As covered in my past posts and on the unofficial Live Blog, it was a wide-ranging event that covered a lot of topics, each resulting in a lot of discussion. As bloggers and beer drinkers, what did we learn from this raucous, information-packed weekend of beer?
I learned that:
- Edinburgh has interesting and unusual beer taps. Whether they’re the tall, brass examples with horizontally-twisting tap handles, shining chrome arrays of sleek modern taps, or wooden handpulls carved into the shape of bats, this city has some excellent species of beer dispense.
- We must learn to laugh at ourselves, or everyone else will. “Was this contract brewed? I think I can smell the contract…”
- “Beer is people.” Not tanks or pipes or ingredients, but the people who make it.
- Garrett Oliver once took The Ramones bowling. Wow.
- The people at Stewart Brewing are Good People… who will let you wander around their brewery, manhandle sacks of hops, and shove your face into open fermenting vessels. They even collaborate with Herriot & Watt brewing graduates.
- Garrett Oliver’s hat is almost as much of a star as he is.
- In America, there are some crazy new laws about blogging, meaning compulsory disclosures of anything you have been gifted, or you may end up in court!
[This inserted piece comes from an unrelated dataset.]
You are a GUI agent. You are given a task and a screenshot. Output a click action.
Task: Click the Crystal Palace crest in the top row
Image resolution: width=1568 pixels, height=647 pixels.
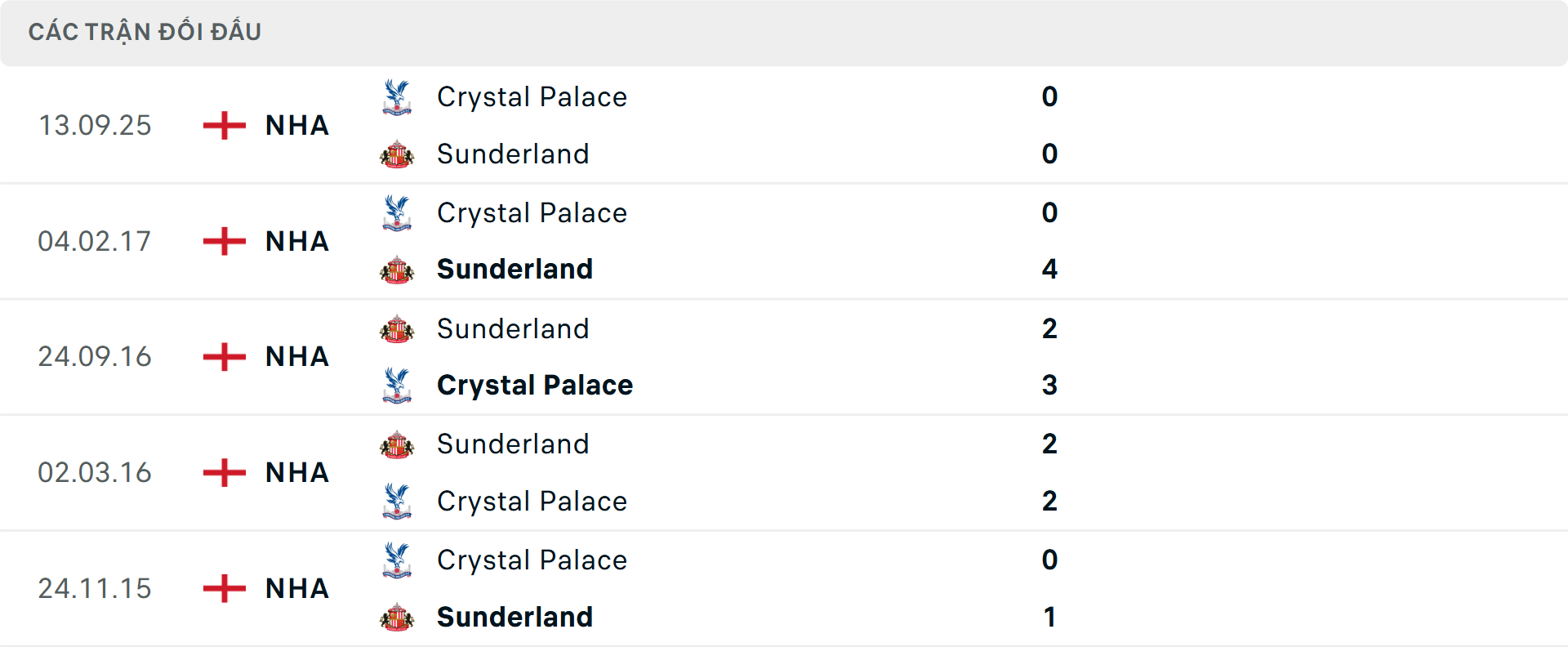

- Nobody could agree on the best beer and food matches, and after lengthy discussion, we decided that nobody necessarily should agree, either. The job of Beer Sommeliers, Cicerones, or whatever we choose to become, should be to guide, not instruct.
- There’s a shortage of wood to age beer in. Beer could change to reflect that, too. If the amount of aged whisky barrels runs out, we could see new beer styles being used for less used barrels like wine, tequila or cognac.
- We should think about whether we write what we want to write, or what our audience want to read.
- You should always have a face that people can click on. At least, if you want your articles to more read if they appear in Google searches.
- BrewDog have social media nailed down to the ground, and we can all use it to our advantage.
- We are divided in our motives. Whilst some wish to make a living from their writing, others are perfectly happy to blog for the love of blogging. In Europe at least, we are still mainly what the US would call ‘citizen beer bloggers’.
- A beer aged in a 40 year old sherry cask that last contained a 30 year old Highland Park whisky tastes as good as you’d think it would, especially when its made by Harviestoun.
- Fraoch is best enjoyed with haggis. The floral, spicy notes of the heather ale blend so neatly and excitingly with the richly seasoned, savoury flavour of haggis that you will swear they were made for each other.
- Finally, there is a bright, shiny future full of people writing excellent things about excellent beer.
What things did you learn from EBBC13?
3 thoughts on “#EBBC13 – What did we learn?”
I learned the horrendous phrase ‘monetize your blog’, a statement only the Americans could come up with. So long as my blog remains free from state legislation, and operates under a code governed by respect for my readers, other bloggers and the industry as a whole, then I’m happy if my blog doesn’t ‘make a single dime’.